Mercedes got the show it wanted in Montreal — and the one it usually dreads, too.
For two days, George Russell and Kimi Antonelli gave the Canadian crowd the sort of intra-team scrap that’s become a rarity at the sharp end. Wheel-to-wheel in the Sprint, trading blows again in the Grand Prix, and doing it all with that unmistakable edge that says neither driver is interested in being the “good teammate”. The garage might’ve been wincing, but from the outside it was proper racing.
Toto Wolff, though, isn’t in the business of buying popcorn. He enjoyed the spectacle in principle, but his message afterwards was a familiar one: the freedom to race comes with a tolerance threshold — and Montreal flirted with it.
“It’s always easy at the end now to say ‘well, that was great for the team and great for the sport, and didn’t we all enjoy watching the battle’,” Wolff said. “And that is true to a degree, but there is another side… that it was close a few times.”
That’s the crux. Mercedes can sell “let them race” as a philosophy, but it’s also a risk calculation that changes depending on context. In Montreal, the two cars weren’t just racing each other — they were repeatedly one tiny error away from wiping out the team’s afternoon.
Antonelli came away from the Sprint feeling Russell had crossed the line, particularly after Turn 1 when he was forced off track. Then on Sunday, the pair spent roughly the first half of the race swapping the lead and running into the kinds of moments that don’t show up as malice on a data trace, but still end seasons when they go wrong.
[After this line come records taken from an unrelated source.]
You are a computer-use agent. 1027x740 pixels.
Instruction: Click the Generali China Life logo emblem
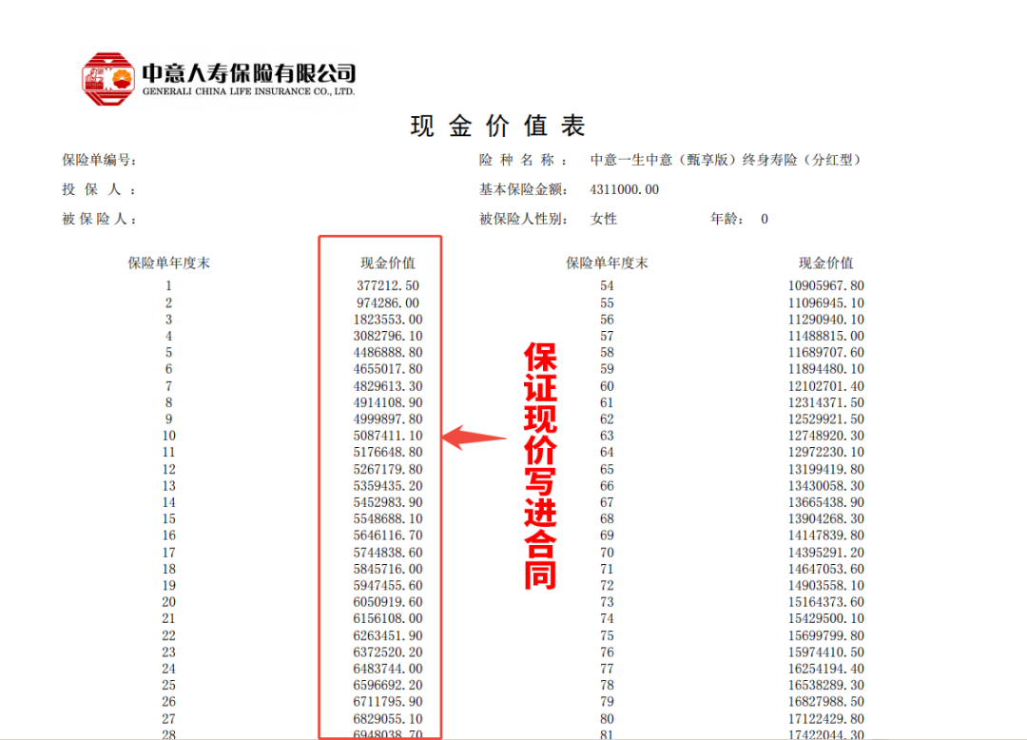[x=107, y=79]
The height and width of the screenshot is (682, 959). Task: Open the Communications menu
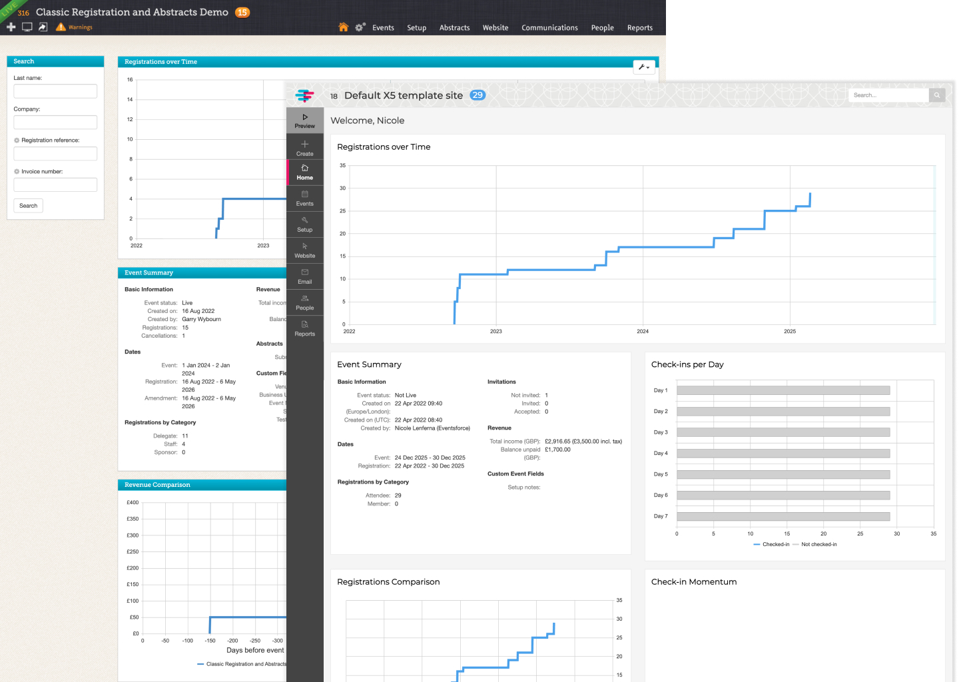549,28
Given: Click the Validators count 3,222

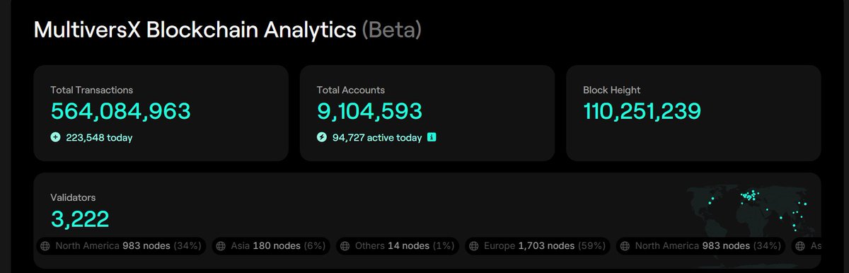Looking at the screenshot, I should pyautogui.click(x=80, y=219).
Both left the track at points, and Wolff pointed to a couple of near-misses that could easily have been written up as “double DNF” rather than “thrilling duel”.
“Kimi tucking back in and locking the tyres could have ended in a double DNF,” Wolff said, stressing it wasn’t necessarily about over-aggression, “simply by a mistake.” He also referenced a sketchy moment through the last chicane.
It’s not lost on anyone in the paddock that Mercedes has lived this movie before. Rosberg and Hamilton were allowed to go at it until the cost became too high, and the team’s approach hardened after the 2016 Spanish Grand Prix collision. Since then, Mercedes has tended to talk like a team that values racing… right up until it doesn’t.
What makes this version of the story different is that Antonelli isn’t just an exciting kid being blooded alongside an established leader. He’s winning. Montreal was his fourth victory of the season, and it stretched his advantage in the standings to 131 points — 43 clear of Russell. That matters, because a team can frame internal fighting as healthy competition when both are in the hunt; it becomes something else when one driver is building a cushion and the other is increasingly the pursuer.
Wolff’s comments carried another subtle caveat: Mercedes could “afford” to let it happen in Canada because the pace was there to absorb the damage.
“There is another angle that we had a pace advantage today,” he said. Wolff claimed that even in dirty air they were around half a second quicker than those behind — but he acknowledged that won’t always be true, and that there will be Sundays when fighting costs them “a second to all the others”.
That’s when the gloves really come off — not between Russell and Antonelli, but from the pit wall. It’s one thing to allow a scrap when the gap behind gives you margin; it’s another when you’re turning a comfortable one-two into a strategic mess because both cars are compromising each other’s race.
Wolff didn’t sound like a team boss itching to clamp down immediately. He sounded like one building a file: analyse the risk, review whether it got “a little bit too close”, and then decide what needs to change. The emphasis on “mistake” rather than intent was telling — he’s less worried about them deliberately crashing than he is about the inevitable consequence of pushing each other into higher-risk corners of the envelope.
The other area Mercedes will want cleaned up is the noise. Antonelli’s frustration in the Sprint spilled into suggestions over the radio that Russell should’ve been penalised. Wolff was blunt about it.
“When you listen to some of the radio comms, I think there’s room for improvement,” he said. His point wasn’t that drivers shouldn’t feel wronged — “wearing a heart on sleeve” is fine — but that campaigning for penalties is a habit Mercedes doesn’t want to normalise inside its own walls.
“Concentrate on the driving, that’s important,” Wolff added, before making it clear the penalty-talk is something the team will “clear internally”.
So where does this leave Mercedes going forward? Montreal proved two things at once. First, the Russell–Antonelli pairing has real bite — the kind of rivalry that can elevate a team when it’s managed properly. Second, it only takes one slightly mistimed tuck-in, one locked tyre, one fractionally late move into a chicane, and the whole “isn’t this great for the sport?” narrative flips into an expensive debrief.
For now, Mercedes will enjoy the win and the headlines. But Wolff has been around long enough to know that letting two fast drivers race is the easy part. The difficult part is deciding the exact moment when “let them race” stops being a philosophy and starts being a liability — and Montreal, for all its entertainment, pushed that decision a little closer.